The most important thing to know about powertop is that it does not make permanent changes. If you get good improvements from powertop, save the HTML report from the program. The HTML report will have a table containing commands that enact the changes that powertop suggests. You can Ctrl+click and drag to select those cells (at least in Firefox) and paste them into a shell script that you can run on boot.
Hi,
On 10/15/2012 09:31 AM, Mathieu Baudier wrote:
I am using an up to date CentOS 6 x86_64 laptop (Thinkpad X220t) and after struggling a bit I could install it a few months ago with a pure EFI boot.
Are you sure it wasent doing a bios failback ? I'd be surprised to see a device like that with exclusive uEFI support ( although, I know lots of people run CentOS 6 on MacBook Air's and Macbook's of various shapes / sizes, which have no bios mode )
So, my questions are:
- Does EFI impacts other things than the boot sequence? (a friend of
mine told me that this is a complete replacement of BIOS, and thus impacts "everything")
to some extent yes, but once the machine is running and dmi stuff has been setup, there would be little impact
- Could it change (improve?) stability, power consumption, etc. if I
would reinstall CentOS 6 using the traditional boot? (or is it just a legacy wrapper around an EFI "BIOS"?)
its the same grub, running with different paths. There should be no stability impact as far as I can tell.
Thanks in advance for your advice or for providing more details about what you know about EFI pro and cons!
I've switched over everything that is capable of running uEFI to uEFI modes ( including my HP EliteBook laptop ) - and dont have any stability or performance issues ( that I've noticed anyway ).

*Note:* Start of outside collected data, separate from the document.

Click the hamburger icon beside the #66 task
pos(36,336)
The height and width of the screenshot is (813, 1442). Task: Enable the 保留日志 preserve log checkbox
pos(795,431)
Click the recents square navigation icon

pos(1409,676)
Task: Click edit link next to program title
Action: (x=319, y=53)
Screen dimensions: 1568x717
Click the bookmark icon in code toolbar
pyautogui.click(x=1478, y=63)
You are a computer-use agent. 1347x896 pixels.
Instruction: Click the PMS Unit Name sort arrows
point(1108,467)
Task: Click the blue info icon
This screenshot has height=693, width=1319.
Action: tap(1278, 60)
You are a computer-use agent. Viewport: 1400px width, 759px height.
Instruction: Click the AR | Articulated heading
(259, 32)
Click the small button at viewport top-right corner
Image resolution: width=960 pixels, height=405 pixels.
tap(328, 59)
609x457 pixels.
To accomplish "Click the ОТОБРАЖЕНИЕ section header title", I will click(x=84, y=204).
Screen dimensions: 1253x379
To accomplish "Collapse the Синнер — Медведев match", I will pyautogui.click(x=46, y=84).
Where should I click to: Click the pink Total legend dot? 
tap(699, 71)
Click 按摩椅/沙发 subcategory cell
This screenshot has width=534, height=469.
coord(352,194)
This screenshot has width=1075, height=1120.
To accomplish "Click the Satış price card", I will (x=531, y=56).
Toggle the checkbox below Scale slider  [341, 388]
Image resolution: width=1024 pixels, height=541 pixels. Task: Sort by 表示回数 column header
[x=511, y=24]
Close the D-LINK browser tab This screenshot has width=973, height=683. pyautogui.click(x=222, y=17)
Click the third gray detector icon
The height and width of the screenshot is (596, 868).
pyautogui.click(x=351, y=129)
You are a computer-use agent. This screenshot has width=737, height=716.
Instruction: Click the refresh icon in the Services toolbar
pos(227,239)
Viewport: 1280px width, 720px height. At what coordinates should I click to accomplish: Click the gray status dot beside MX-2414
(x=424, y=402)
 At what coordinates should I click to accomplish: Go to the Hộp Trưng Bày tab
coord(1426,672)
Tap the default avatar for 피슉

On 10/15/2012 01:31 AM, Mathieu Baudier wrote:
- Does EFI impacts other things than the boot sequence? (a friend of
mine told me that this is a complete replacement of BIOS, and thus impacts "everything")
EFI will primarily impact driver initialization. If you saw a problem, it would be during the kernel startup, before the init process began, or during suspend and resume. It shouldn't impact power use or stability in general.
- Could it change (improve?) stability, power consumption, etc. if I
would reinstall CentOS 6 using the traditional boot? (or is it just a legacy wrapper around an EFI "BIOS"?)
The EFI firmware provides a legacy BIOS wrapper.